---- KUTIPAN TEKS

Dalam tahapan ini, anak mengembangkan keterampilan berbahasanya. Mereka mulai merepresentasikan benda-benda dengan kata-kata dan gambar. Bagaimanapun, mereka masih menggunakan penalaran intuitif bukan logis. Ciri dari tahapan ini adalah operasi mental yang jarang dan secara logika tidak memadai. Dalam tahapan ini, anak belajar menggunakan dan merepresentasikan objek dengan gambaran dan kata-kata. Pemikirannya masih bersifat egosentris: anak kesulitan untuk melihat dari sudut pandang orang lain. Anak dapat mengklasifikasikan objek menggunakan satu ciri, seperti mengumpulkan semua benda merah walau bentuknya berbeda-beda atau mengumpulkan semua benda bulat walau warnanya berbeda-beda.
3.      
             Manajemen kelas
Manajemen kelas yang efektif akan memaksimalkan kesempatan pembelajaran murid (Charles, 2002; Evertson, Emmer, & Worsham, 2003 dalam Santrock, 2004). Made Pidarta dengan mengutip pendapat Lois V Johson dan Mary A Bany, bahwa pengelolaan kelas adalah proses seleksi dan penggunaan alat-alat yang tepat terhadap problema dan situasi kelas. Secara historis, dalam manajemen kelas, guru dianggap sebagai pengatur dan dalam tren selanjutnya lebih menekankan pada pelajar, dan guru sebagai fasilitator (Freiberg, 1999; Kauffman, dkk., 2002 dalam Santrock, 2004).
            Proses belajar-mengajar dalam kelas hakikatnya akan melibatkan semua unsur yang ada dalam sekolah yang bersangkutan akan tetapi secara langsung akan terlibat hal-hal sebagai berikut :
1.      Guru sebagai pendidik
2.      Murid sebagai yang dididik
3.      Alat-alat yang dipakai
4.      Situasi dalam dan lingkungan kelas
5.      Kelas itu sendiri                                              
6.      Dan hal lainnya yang sewaktu-waktu terjadi

Kelas Padat, Kompleks, dan Berpotensi Kacau
Walter Doyle (1986) dalam buku Santrock (2004) mendeskripsikan enam karateristik yang merefleksikan kompleksitas dan problemnya yaitu:
1.        Kelas adalah multidimensional, yaitu kelas adalah setting untuk banyak kegiatan, mulai dari aktivitas akademik seperti membaca, menulis, bermain, berkomunikasi dengan teman dan berdebat.
2.        Aktivitas terjadi secara simultan. Banyak aktivitas yang terjadi secar simultan didalam kelas, seperti ada murid yang menulis dan sebagian lagi mendiskusikan suatu cerita bersama guru.

--------

### TUGAS WAJIB
**A.** Salin dengan tepat bagian kutipan di atas yang terletak antara "Kelas Padat, Kompleks, dan" dan "teman dan berdebat.", termasuk kedua batas tersebut.
**B.** Menurut kutipan di atas, bagaimana peran guru dalam tren manajemen kelas selanjutnya?
**C.** Teruskan kutipan tentang manajemen kelas di atas mulai dari kalimat terakhir yang ditampilkan.

---- INFORMASI YANG DIBERIKAN

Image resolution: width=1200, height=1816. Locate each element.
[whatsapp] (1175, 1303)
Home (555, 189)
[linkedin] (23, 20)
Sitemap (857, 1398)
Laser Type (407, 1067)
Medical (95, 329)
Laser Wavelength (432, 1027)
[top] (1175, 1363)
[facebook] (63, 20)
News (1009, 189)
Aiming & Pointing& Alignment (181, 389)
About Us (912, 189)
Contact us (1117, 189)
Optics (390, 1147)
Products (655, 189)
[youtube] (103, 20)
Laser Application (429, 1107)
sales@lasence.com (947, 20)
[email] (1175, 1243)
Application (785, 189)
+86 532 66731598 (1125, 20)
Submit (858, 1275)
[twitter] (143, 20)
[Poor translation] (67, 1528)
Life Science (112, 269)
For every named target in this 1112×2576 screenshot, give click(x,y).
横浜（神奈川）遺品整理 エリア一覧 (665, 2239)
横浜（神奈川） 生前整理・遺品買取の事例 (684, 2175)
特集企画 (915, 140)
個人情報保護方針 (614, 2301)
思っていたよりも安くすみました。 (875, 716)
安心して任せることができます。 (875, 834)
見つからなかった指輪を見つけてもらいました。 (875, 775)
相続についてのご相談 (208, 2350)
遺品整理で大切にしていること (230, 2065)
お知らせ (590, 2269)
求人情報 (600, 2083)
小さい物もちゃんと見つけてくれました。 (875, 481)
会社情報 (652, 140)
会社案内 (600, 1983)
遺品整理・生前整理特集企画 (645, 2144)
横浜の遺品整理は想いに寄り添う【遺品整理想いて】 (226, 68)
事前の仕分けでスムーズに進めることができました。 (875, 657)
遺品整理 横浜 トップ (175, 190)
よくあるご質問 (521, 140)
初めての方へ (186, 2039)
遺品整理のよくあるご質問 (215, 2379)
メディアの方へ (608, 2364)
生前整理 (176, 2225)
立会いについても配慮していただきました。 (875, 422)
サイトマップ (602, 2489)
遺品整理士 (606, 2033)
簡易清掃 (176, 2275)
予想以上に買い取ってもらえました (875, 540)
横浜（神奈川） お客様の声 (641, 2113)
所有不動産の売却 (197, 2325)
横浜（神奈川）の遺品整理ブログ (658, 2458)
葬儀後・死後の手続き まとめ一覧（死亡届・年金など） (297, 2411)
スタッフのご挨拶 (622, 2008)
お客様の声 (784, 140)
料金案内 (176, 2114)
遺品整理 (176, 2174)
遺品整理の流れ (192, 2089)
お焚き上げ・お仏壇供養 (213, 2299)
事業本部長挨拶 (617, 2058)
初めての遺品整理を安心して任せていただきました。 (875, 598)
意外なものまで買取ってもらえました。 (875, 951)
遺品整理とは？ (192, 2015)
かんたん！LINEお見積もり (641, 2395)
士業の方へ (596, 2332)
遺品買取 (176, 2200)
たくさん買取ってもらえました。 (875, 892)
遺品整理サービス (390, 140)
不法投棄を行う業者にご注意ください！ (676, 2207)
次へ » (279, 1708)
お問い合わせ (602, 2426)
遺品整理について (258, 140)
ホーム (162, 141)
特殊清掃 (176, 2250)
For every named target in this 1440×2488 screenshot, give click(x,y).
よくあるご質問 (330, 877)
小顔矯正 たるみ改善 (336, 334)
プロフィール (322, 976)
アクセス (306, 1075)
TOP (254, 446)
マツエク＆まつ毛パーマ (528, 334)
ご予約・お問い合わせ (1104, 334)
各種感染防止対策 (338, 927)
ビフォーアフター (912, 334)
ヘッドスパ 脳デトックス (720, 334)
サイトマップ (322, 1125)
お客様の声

--------

### JAWABAN LATIHAN
**A.**
Kelas Padat, Kompleks, dan Berpotensi Kacau
Walter Doyle (1986) dalam buku Santrock (2004) mendeskripsikan enam karateristik yang merefleksikan kompleksitas dan problemnya yaitu:
1.        Kelas adalah multidimensional, yaitu kelas adalah setting untuk banyak kegiatan, mulai dari aktivitas akademik seperti membaca, menulis, bermain, berkomunikasi dengan teman dan berdebat.

**B.** Guru berperan sebagai fasilitator.

**C.**
3.        Hal-hal terjadi secara cepat. Kejadian yang sering kali terjadi secara cepat dan membutuhkan respon yang cepat.
4.        Kejadian sering tidak terprediksi. Hal ini berupa murid sakit, murid berkelahi, alarm kebakaran berbunyi, dan sebagainya.
5.         Hanya ada sedikit privasi. Kelas adalah tempat publik dimana guru mengatasi masalah, melihat kejadian yang tidak terduga, dan mengalami frustasi.
6.        Kelas punya sejarah. Murid punya kenangan tentang apa yang terjadi di kelas pada waktu dahulu.
Tujuan dan Strategi Manajemen
Menurut Santrock (2004), ada 2 tujuan manajemen kelas yang efektif, yaitu :
1.        Membantu murid menghabiskan lebih banyak waktu untuk belajar dan mengurangi waktu aktivitas yang tidak diorientasikan pada tujuan.
2.        Mencegah murid mengalami problem akademik dan emosional.
Mendesain Lingkungan Fisik Kelas
Prinsip penataan kelas yang dikemukakan oleh Evertson, Emmer, dan Worsham (2003) dalam buku Santrock (2004):
- Mengurangi kepadatan di tempat lalu–lalang.
- Memastikan bahwa duru dapat melihat murid dengan mudah.
- Materi dan perlengkapan kelas mudah diakses.
- Memastikan murid dapat melihat semua presentasi kelas.

Gaya Penataan yang dikemukakan oleh Crane (2001) dan Fickes (2001) dalam buku Santrock (2004):
- Gaya auditorium yaitu semua murid menghadap guru.
- Gaya tatap muka yaitu murid saling berhadapan langsung satu sama lain.
- Gaya off-set, sejumlah murid duduk di bangku tetapi tidak duduk berhadapan
   langsung satu sama lain.
- Gaya seminar, sejumlah murid duduk disusunan berbentuk lingkaran, atau persegi.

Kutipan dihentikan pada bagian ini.